To time the script, let us wrap the code above in a function:

In [16]:
def batch_inference(question,text):
    inputs = tokenizer(question, text, 
                       return_tensors='tf', 
                       truncation=True, 
                       padding=True)

    # Feed data through the model
    outputs = model(inputs)

    # Q&A model outputs the two logit scores for each word.
    # One for its chance of being the start of the answer
    # and one for its chance of being the end
    start_logits = outputs.start_logits.numpy()
    end_logits = outputs.end_logits.numpy()

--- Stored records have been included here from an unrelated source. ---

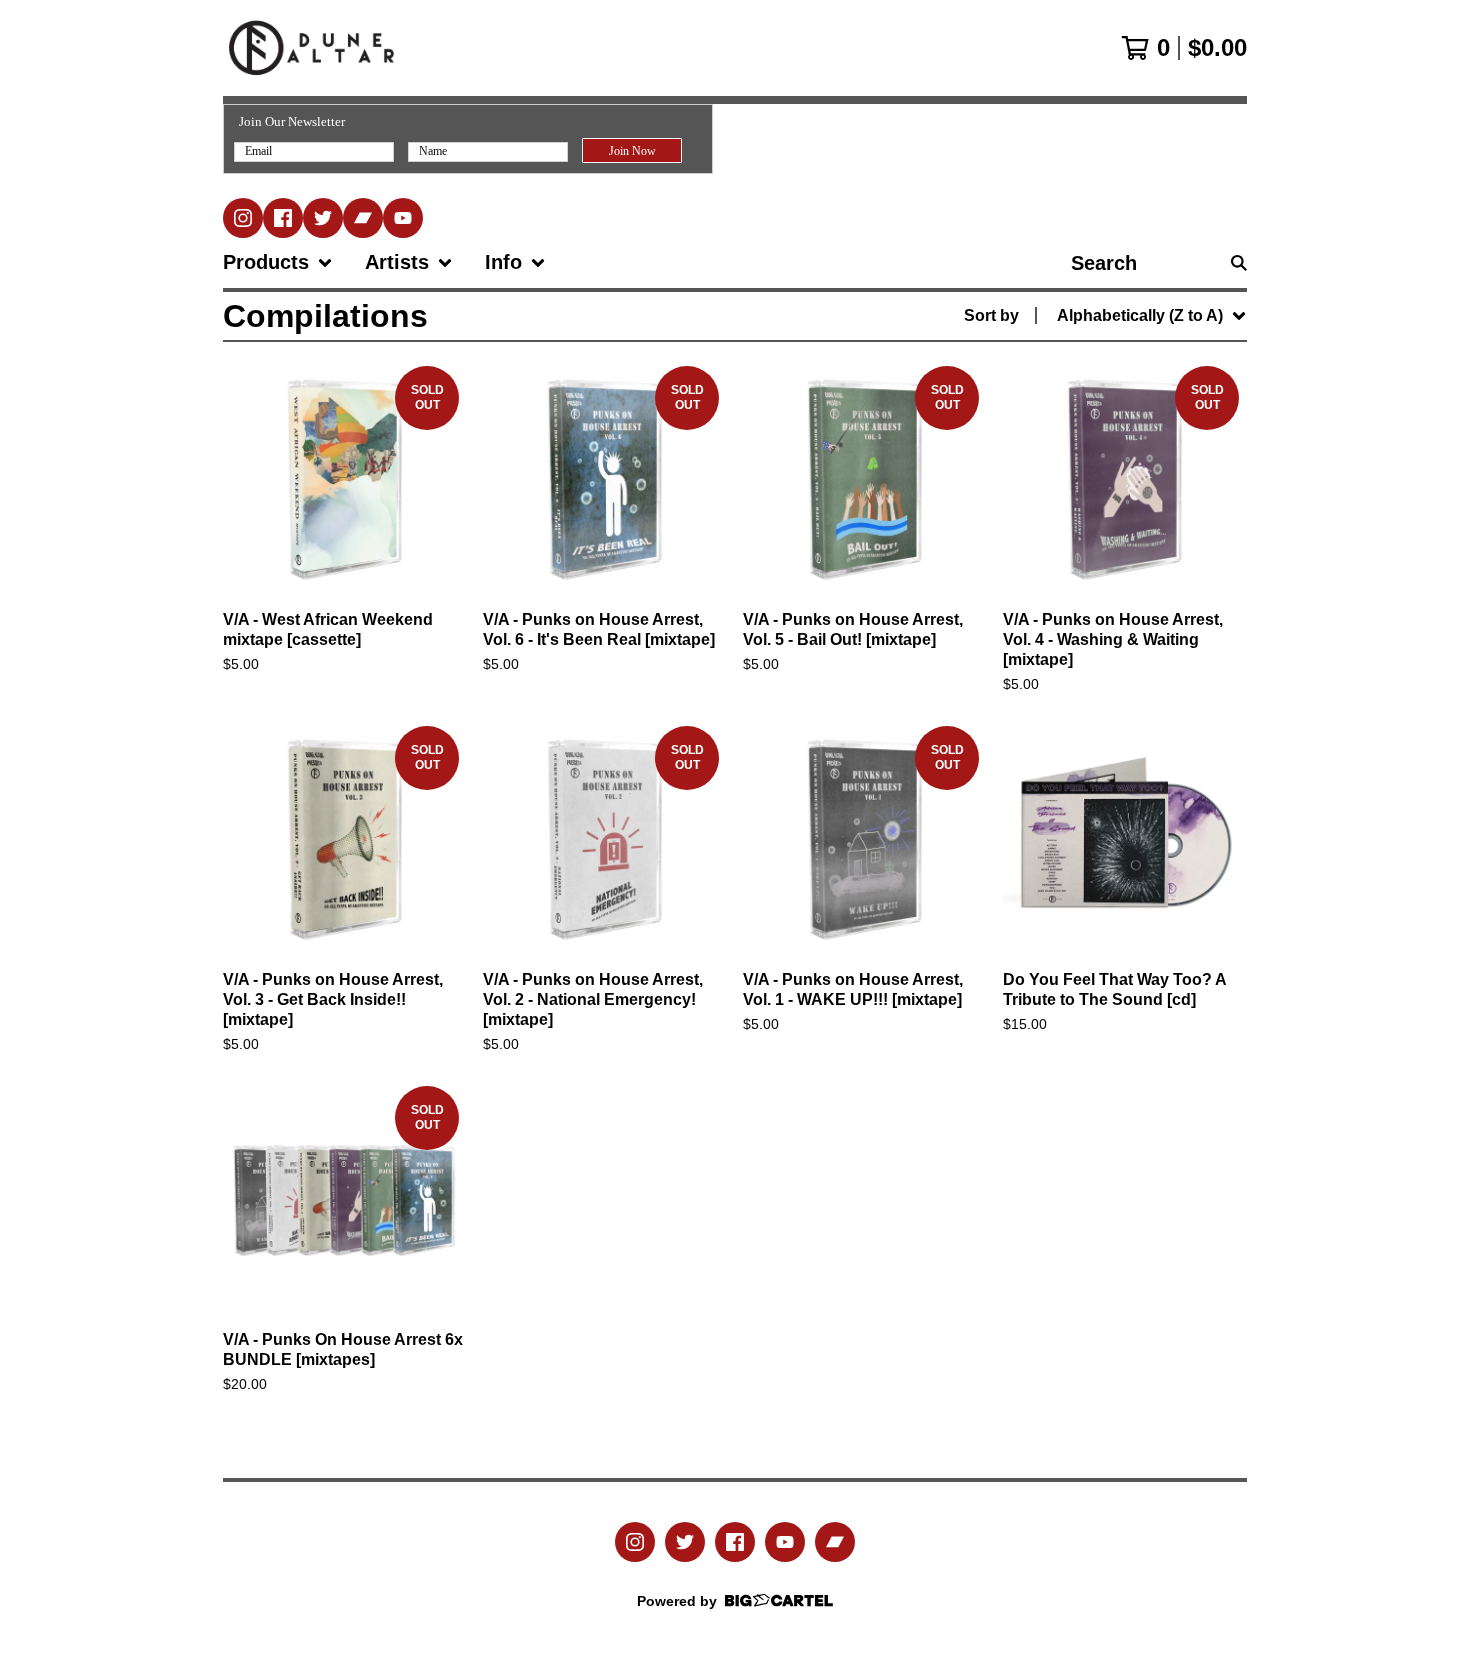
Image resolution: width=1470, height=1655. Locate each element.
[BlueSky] (323, 218)
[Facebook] (283, 218)
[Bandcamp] (363, 218)
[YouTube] (403, 218)
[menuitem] (278, 263)
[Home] (311, 48)
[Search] (1239, 263)
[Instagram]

    # Find the words with the highest score
    start = np.argmax(start_logits, 1)
    end = np.argmax(end_logits, 1)

    # Return the answers
    tokens = [tokenizer.convert_ids_to_tokens(x) for x in inputs["input_ids"].numpy()]
    return [tokenizer.convert_tokens_to_string(x[start[i]:end[i]+1]) for i,x in enumerate(tokens)]

Now we can use the magic command `%time` to time the function. This time, we feed the model with 1000 samples:

In [17]:
question = ["Where is CUHK?" for i in range(1000)]
text = ["CUHK is a university in Hong Kong." for i in range(1000)]

%time ans = batch_inference(question,text)

CPU times: user 52.4 s, sys: 27.9 s, total: 1min 20s
Wall time: 4.11 s


Compare to using `pipeline`:

In [18]:
inputs={'question':question,'context':text}
question_answerer = pipeline('question-answering')

%time ans = question_answerer(inputs)

No model was supplied, defaulted to distilbert-base-cased-distilled-squad and revision 626af31 (https://huggingface.co/distilbert-base-cased-distilled-squad).
Using a pipeline without specifying a model name and revision in production is not recommended.


CPU times: user 3min 7s, sys: 73.7 ms, total: 3min 7s
Wall time: 11.8 s


## D. Running on Cluster

We can speed up the process by using more CPU cores, but it will be even better if we use a GPU. Too see how much speed up we can get, let us put what we have above in a python script. This is available as `hf-batch-inference.py` under the 'Examples' folder.

If you using the Department of Economics' SCRP HPC Cluster, you can run it on four CPU cores by typing the following commands in a terminal:

```
conda activate tensorflow
compute python [path]/hf-batch-inference.py
```

This should take around six seconds to complete.


To run on a GPU :

```
gpu python [path]/hf-batch-inference.py
```

This runs the script on the slowest available GPU on the cluster. This usually means a RTX 3060. You can expect the inference to complete in 0.35 seconds, excluding the time it takes to load the model and the tokenizer.

The speed up is going to be much more impressive if we use the fastest GPU available:
```
gpu ---gpus=rtx3090:1 python [path]/hf-batch-inference.py
```

Inferencing 1000 samples should take less than 0.2 seconds, a 200x speed up over using `pipeline` on a login node.

One thing to beware of is that GPU on-board memory is generally much smaller than main memory, and for that reason you could ran out of memory if you try to feed a large dataset to the model all at once. In that case you will have to feed data in batches. Both Tensorflow and Hugging Face have a `Dataset` class for this purpose.